Female flies expressing Mhc^E701K in a homozygous Mhc¹⁰ background completely lack flight ability. Two day old flies are unable to beat their wings, and a "wings-up" phenotype is present. The jump ability of two day old females is also severely reduced compared with controls.

Myosin isolated from the indirect flight muscles of flies expressing Mhc^E701K in a homozygous Mhc¹⁰ background has significantly reduced catalytic activity compared to control myosin. CaATPase, MgATPase, and actin-stimulated MgATPase activity (V[[max]]) and catalytic efficiency (the ratio of V[[max]] / actin affinity relative to ATPase (K[[m]]) ) are all reduced. K[[m]] is increased. The actin sliding velocity stimulated by mutant myosin is significantly reduced compared to that of control myosin.

Myosin isolated from the indirect flight muscles of flies expressing Mhc^E701K in a Mhc¹⁰ mutant background has an increased propensity to aggregate compared to control myosin. The mutant myosin molecules have collapsed heads that frequently pack into aggregated clumps reminiscent of wild-type motors exposed to elevated temperatures.

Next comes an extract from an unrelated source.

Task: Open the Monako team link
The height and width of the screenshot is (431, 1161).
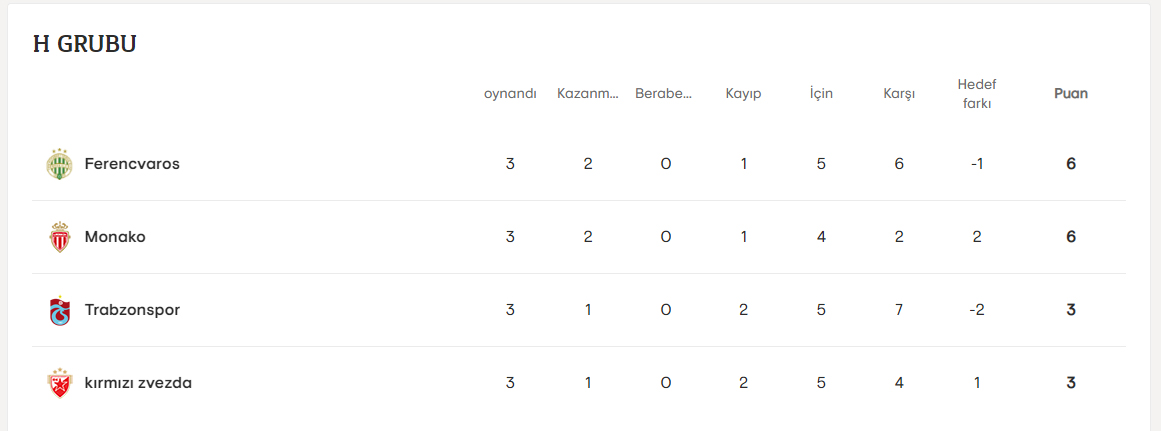Action: pyautogui.click(x=115, y=237)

Only 22.5% of myosin exhibit the normal two headed structure.

The indirect flight muscles of female flies expressing Mhc^E701K in a Mhc¹⁰ mutant background exhibit ultrastructural defects that become progressively worse with age. During the late pupal stages M-lines and Z-discs are distinguishable, but the myofibrils show disruption of integrity and lack the round shape seen in controls. In two hour old flies the myofibrils show loss of visible M-lines, with decreases in myofibril integrity and hexagonal packing. By two days old the myofibrils show severe ultrastructural deterioration, with broken and streaming Z-discs and a loss of thick filaments and M-lines. The fibers show sarcolemmal membrane invaginations and protrusions and contain rimmed vacuoles fused with additional membranes. Cyclical spiral membranes are seen that are reminiscent of the sarcolemmal inclusions found in human skeletal myopathy.